Exercise
From the data that follows, print exactly the lines starting at the one containing "Toggle the No" and ending at the one containing "Screen dimensions: 1413x418"; include both of them and nothing more.

The data

+===+

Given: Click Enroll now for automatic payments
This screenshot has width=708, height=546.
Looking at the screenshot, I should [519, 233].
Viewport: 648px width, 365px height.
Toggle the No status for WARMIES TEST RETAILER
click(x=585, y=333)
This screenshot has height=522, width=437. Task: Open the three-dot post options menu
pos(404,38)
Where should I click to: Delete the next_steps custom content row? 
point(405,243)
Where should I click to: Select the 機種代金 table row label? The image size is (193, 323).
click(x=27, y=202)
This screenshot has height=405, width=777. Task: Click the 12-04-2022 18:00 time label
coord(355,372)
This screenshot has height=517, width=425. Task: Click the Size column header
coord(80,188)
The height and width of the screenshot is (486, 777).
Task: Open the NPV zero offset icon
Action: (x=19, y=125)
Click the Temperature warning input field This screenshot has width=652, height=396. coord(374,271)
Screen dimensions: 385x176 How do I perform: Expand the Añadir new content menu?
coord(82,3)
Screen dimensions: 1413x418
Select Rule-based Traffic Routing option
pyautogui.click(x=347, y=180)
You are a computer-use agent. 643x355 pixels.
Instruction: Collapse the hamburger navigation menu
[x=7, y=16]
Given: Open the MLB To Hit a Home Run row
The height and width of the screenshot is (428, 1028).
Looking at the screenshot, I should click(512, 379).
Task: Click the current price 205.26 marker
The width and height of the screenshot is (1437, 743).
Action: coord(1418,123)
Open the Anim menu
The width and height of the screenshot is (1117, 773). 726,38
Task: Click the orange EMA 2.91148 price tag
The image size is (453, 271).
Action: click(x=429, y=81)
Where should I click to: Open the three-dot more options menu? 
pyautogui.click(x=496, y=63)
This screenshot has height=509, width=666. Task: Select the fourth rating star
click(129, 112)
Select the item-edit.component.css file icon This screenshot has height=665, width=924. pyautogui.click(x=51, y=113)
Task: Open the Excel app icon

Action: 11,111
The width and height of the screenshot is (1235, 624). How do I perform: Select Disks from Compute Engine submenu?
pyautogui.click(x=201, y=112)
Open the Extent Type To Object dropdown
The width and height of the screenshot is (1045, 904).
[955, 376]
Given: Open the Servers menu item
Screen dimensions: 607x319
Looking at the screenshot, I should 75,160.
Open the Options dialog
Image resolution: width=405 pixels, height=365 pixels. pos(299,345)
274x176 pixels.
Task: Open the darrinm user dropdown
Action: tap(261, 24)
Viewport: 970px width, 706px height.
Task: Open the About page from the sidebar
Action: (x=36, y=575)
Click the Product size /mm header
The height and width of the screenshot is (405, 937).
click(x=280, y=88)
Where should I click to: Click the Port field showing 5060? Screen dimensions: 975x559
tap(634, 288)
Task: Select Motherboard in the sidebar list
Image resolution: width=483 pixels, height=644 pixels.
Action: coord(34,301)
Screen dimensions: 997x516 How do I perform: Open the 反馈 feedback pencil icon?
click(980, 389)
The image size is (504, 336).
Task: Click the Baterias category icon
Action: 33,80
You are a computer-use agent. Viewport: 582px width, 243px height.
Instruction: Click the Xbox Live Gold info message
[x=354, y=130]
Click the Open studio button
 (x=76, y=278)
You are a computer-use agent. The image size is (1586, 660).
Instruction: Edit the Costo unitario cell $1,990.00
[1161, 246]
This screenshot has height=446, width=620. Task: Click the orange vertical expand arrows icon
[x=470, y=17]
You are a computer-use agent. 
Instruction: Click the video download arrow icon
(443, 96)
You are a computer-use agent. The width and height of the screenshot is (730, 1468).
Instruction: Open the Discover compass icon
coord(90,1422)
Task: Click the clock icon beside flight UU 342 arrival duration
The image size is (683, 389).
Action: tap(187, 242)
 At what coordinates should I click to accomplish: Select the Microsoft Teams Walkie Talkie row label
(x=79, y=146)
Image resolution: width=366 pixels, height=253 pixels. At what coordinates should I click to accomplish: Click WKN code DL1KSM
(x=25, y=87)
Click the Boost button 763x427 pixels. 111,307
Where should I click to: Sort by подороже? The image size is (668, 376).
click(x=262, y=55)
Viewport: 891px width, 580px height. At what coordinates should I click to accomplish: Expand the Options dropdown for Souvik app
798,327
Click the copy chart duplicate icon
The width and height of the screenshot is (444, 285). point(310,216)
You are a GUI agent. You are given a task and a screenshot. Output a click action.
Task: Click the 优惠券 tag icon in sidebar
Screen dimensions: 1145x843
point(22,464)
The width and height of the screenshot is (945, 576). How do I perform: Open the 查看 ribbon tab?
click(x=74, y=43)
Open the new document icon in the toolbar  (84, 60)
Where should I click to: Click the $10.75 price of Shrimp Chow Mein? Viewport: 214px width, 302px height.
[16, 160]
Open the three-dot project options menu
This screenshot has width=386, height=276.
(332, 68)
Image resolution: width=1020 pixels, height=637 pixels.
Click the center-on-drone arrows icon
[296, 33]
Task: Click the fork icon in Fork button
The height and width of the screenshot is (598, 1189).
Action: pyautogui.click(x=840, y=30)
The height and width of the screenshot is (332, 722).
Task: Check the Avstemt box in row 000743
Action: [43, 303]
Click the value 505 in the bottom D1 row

+===+

Response to this exercise
Toggle the No status for WARMIES TEST RETAILER
click(x=585, y=333)
This screenshot has height=522, width=437. Task: Open the three-dot post options menu
pos(404,38)
Where should I click to: Delete the next_steps custom content row? 
point(405,243)
Where should I click to: Select the 機種代金 table row label? The image size is (193, 323).
click(x=27, y=202)
This screenshot has height=405, width=777. Task: Click the 12-04-2022 18:00 time label
coord(355,372)
This screenshot has height=517, width=425. Task: Click the Size column header
coord(80,188)
The height and width of the screenshot is (486, 777).
Task: Open the NPV zero offset icon
Action: (x=19, y=125)
Click the Temperature warning input field This screenshot has width=652, height=396. coord(374,271)
Screen dimensions: 385x176 How do I perform: Expand the Añadir new content menu?
coord(82,3)
Screen dimensions: 1413x418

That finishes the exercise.